There’s a serious limit in how much one can take
i can never allow myself to acknowledge tripping in public i always gotta add another couple leaps like i’m an Olympic triple jumper
Sound smarter than you are: end words with “eaux” and sentences with “if you will.” If you’re pissed, “quite frankly” adds a nice touch.
Sorry you asked a yes or no question and I talked for 12 days
Party guest: Where should I put these kale chips and cauliflower?
Me: There’s a bag for garbage under the sink.
It’s hard to tell because most pictures are in black and white, but Abraham Lincoln’s hat was actually a nice mauve.
The morning after pill, but for tweets
Last night my wife got pissed because I kicked the ice cubes I dropped under the refrigerator. But now it’s just water under the fridge.
Me: What do you want to be, when you grow up?
6YO *looking me in the eye*: A rockstar artist and God
When I walk for a short period each day in the woods, if I pass someone a few yards away I make a point in speaking and smiling at them. That ensures they move on quickly.
My mom asked me to text her at 5pm to remind her to get her thyroid medication so I do have plans
I’m speeding because I have to get there before I forget where I’m going.
Childless friend: “My kid will NEVER -”
Me: [Dabs her mouth with toilet paper]
Her: What are you doing!?
Me: You just have a little bit of bullshit coming out of your mouth right now.

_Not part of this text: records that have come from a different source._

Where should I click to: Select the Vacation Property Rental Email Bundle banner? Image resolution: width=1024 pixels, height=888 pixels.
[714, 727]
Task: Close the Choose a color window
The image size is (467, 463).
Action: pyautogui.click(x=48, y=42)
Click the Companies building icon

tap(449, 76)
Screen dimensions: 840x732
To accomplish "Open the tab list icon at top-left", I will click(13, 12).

Everyone complains about the weather but noone’s sacrificing a virgin to change it either.
Always a metermaid never a meter
Every time I buy something now
✉️: thank u for buying the thing
✉️: we have several more like it!
✉️: remember when u bought thing
✉️: ✨❤️4️⃣Day-Anniversary✨
✉️: wow that day u bought the thing
✉️: please do not forget that day
Italian mafia fugitive caught after posting cooking show on YouTube
3.14159265358979WISH32384626433THIS832795028WAS8419716939937REAL51058PIE2097494AND45923078NOT16JUST40628MATH620899862BULLSHIT803482534211706
[robbing bank]
leader: go in & grab everything you can
*i go in to grab loot*
Me: (yanking pen chain, increasingly panicked) no no No NO NO-
I will never give another woman my heart until I see how she acts when a bee flies at her.
Don’t get mad. Get odd. Like incredibly odd. Show up in a clown suit to their work. Draw potatoes on all their mirrors. Make them be afraid.
You people who don’t wear glasses don’t realize how gratifying it is to take them off and rub your eyes when someone’s being a moron.